=== Work task ===
Set down the entries exactly as they appear, apart from the images, which stay out.

[Material for this exercise — start]

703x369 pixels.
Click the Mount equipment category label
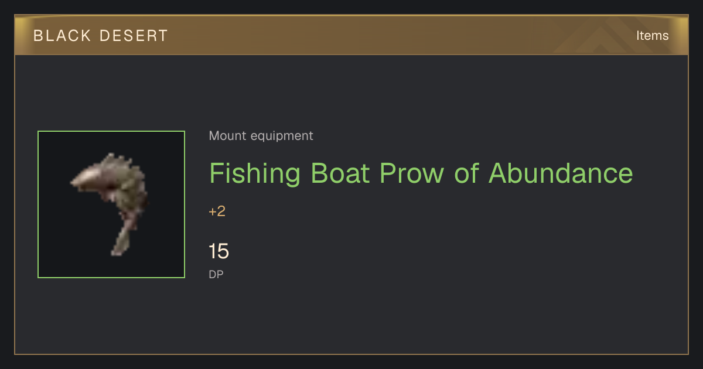[261, 136]
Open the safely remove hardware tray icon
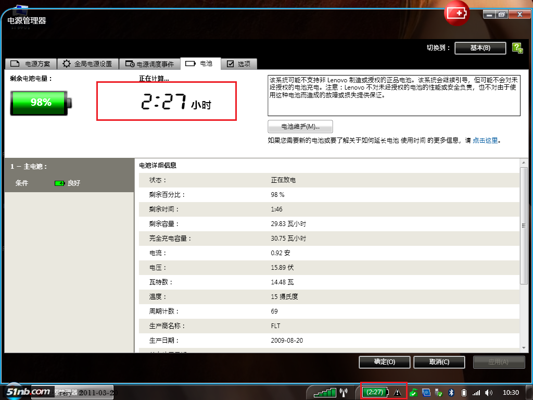The width and height of the screenshot is (533, 400). 438,392
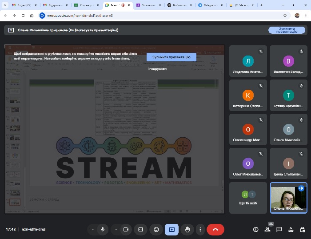Bookmark this page with the star icon
This screenshot has height=239, width=311.
[x=285, y=15]

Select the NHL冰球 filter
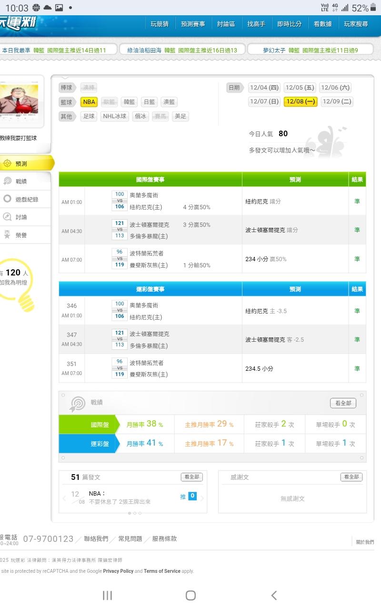115,116
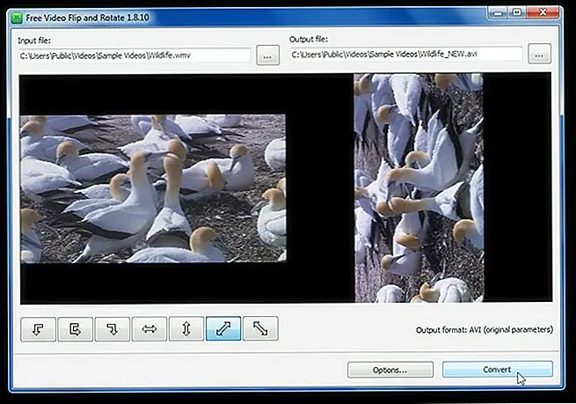Maximize the application window
The image size is (576, 404).
(x=516, y=11)
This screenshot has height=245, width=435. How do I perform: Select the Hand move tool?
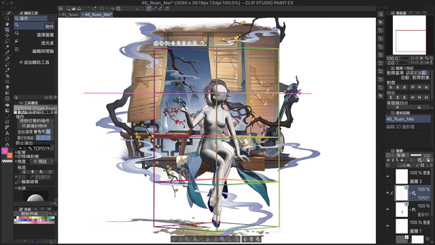pos(7,24)
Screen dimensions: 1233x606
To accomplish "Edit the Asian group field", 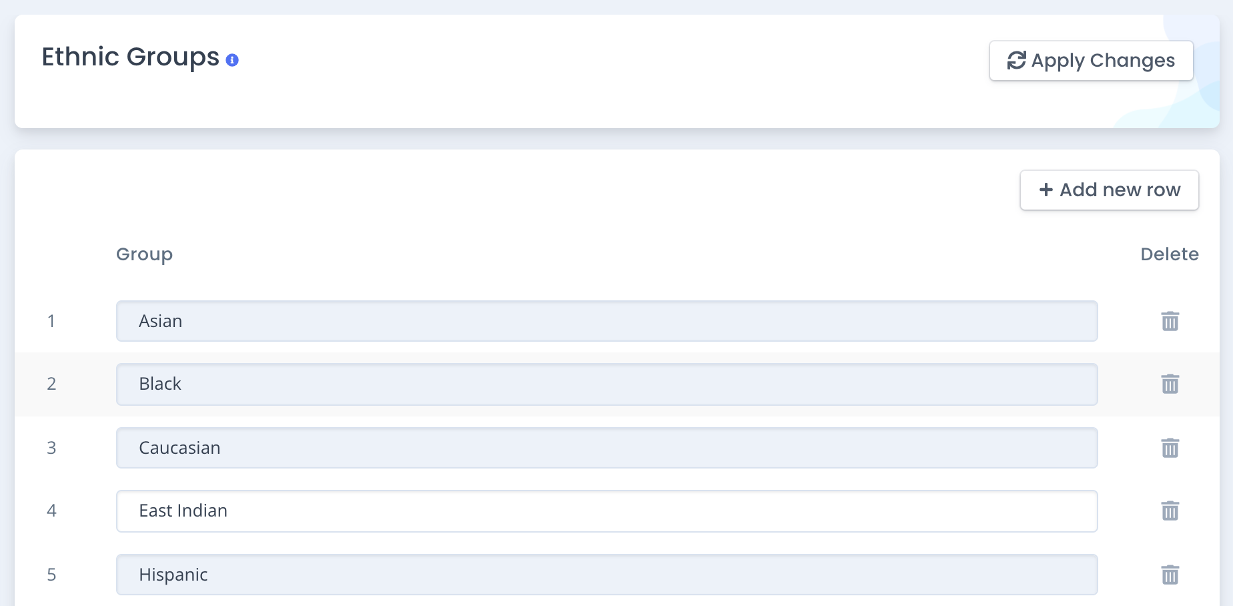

[Material for this exercise — finish]

=== Result of this exercise ===
703x369 pixels.
Click the Mount equipment category label
[261, 136]
Open the safely remove hardware tray icon
The width and height of the screenshot is (533, 400). 438,392
Bookmark this page with the star icon
This screenshot has height=239, width=311.
[x=285, y=15]

Select the NHL冰球 filter
115,116
Maximize the application window
The image size is (576, 404).
(x=516, y=11)
This screenshot has height=245, width=435. How do I perform: Select the Hand move tool?
pos(7,24)
Screen dimensions: 1233x606
To accomplish "Edit the Asian group field", 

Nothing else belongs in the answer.